On the resolution of misspecified convex optimization and monotone variational inequality problems

TL;DR

This paper develops coupled algorithms for solving misspecified convex optimization and variational inequality problems, analyzing convergence and rates even with parameter learning and model misspecification.

Contribution

It introduces new coupled schemes for joint learning and optimization, providing convergence and rate analysis under misspecification and extending to variational inequalities.

Findings

Convergence of coupled schemes with learning in convex optimization.

Rate degradation quantified due to learning process.

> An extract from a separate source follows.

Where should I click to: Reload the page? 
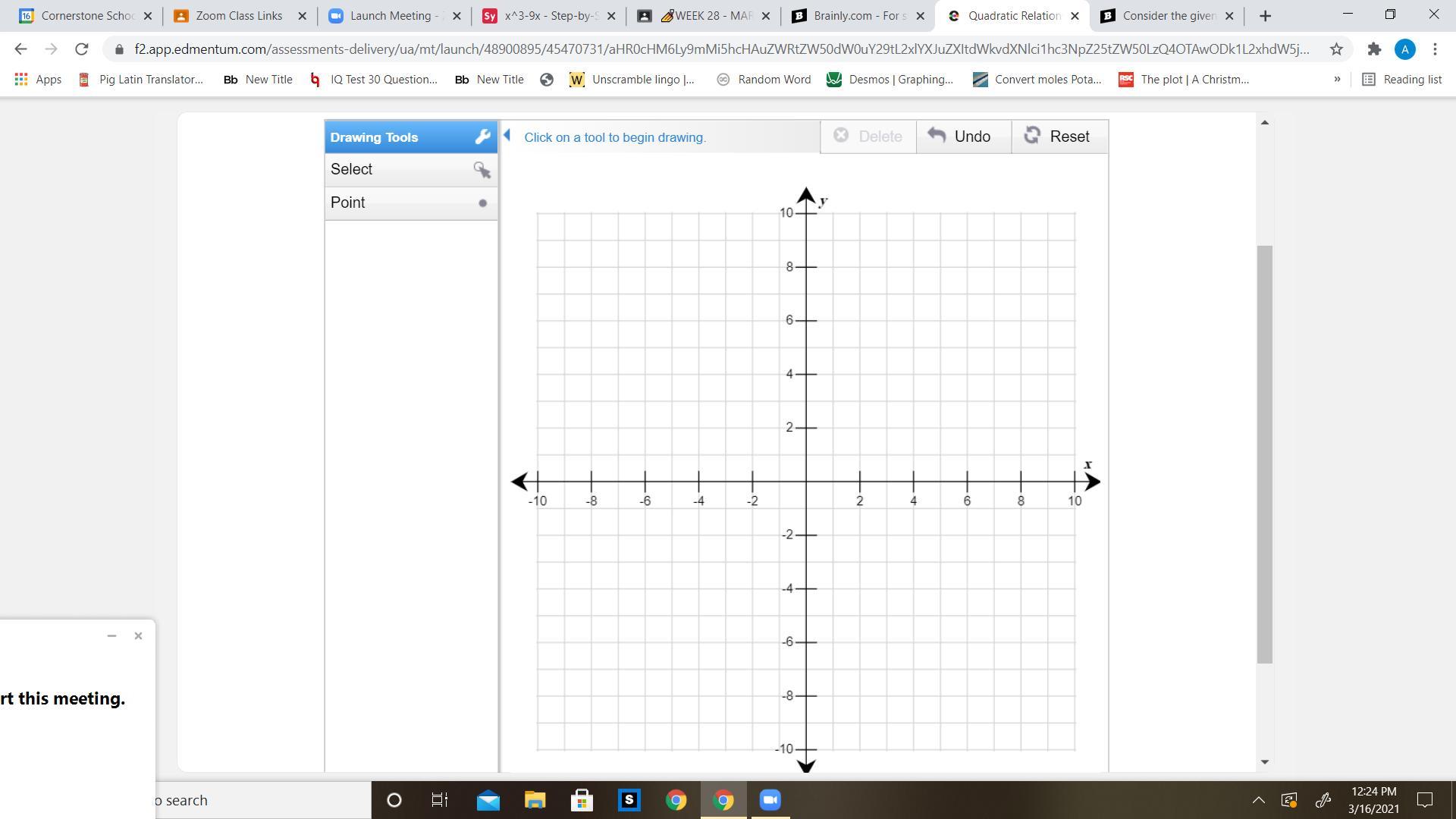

Asymptotic convergence of misspecified extragradient scheme.

Abstract

We consider a misspecified optimization problem that requires minimizing a function f(x;q*) over a closed and convex set X where q* is an unknown vector of parameters that may be learnt by a parallel learning process. In this context, We examine the development of coupled schemes that generate iterates {x_k,q_k} as k goes to infinity, then {x_k} converges x*, a minimizer of f(x;q*) over X and {q_k} converges to q*. In the first part of the paper, we consider the solution of problems where f is either smooth or nonsmooth under various convexity assumptions on function f. In addition, rate statements are also provided to quantify the degradation in rate resulted from learning process. In the second part of the paper, we consider the solution of misspecified monotone variational inequality problems to contend with more general equilibrium problems as well as the possibility of misspecification in the constraints. We first present a constant steplength misspecified extragradient scheme and prove its asymptotic convergence. This scheme is reliant on problem parameters (such as Lipschitz constants)and leads us to present a misspecified variant of iterative Tikhonov regularization. Numerics support the asymptotic and rate statements.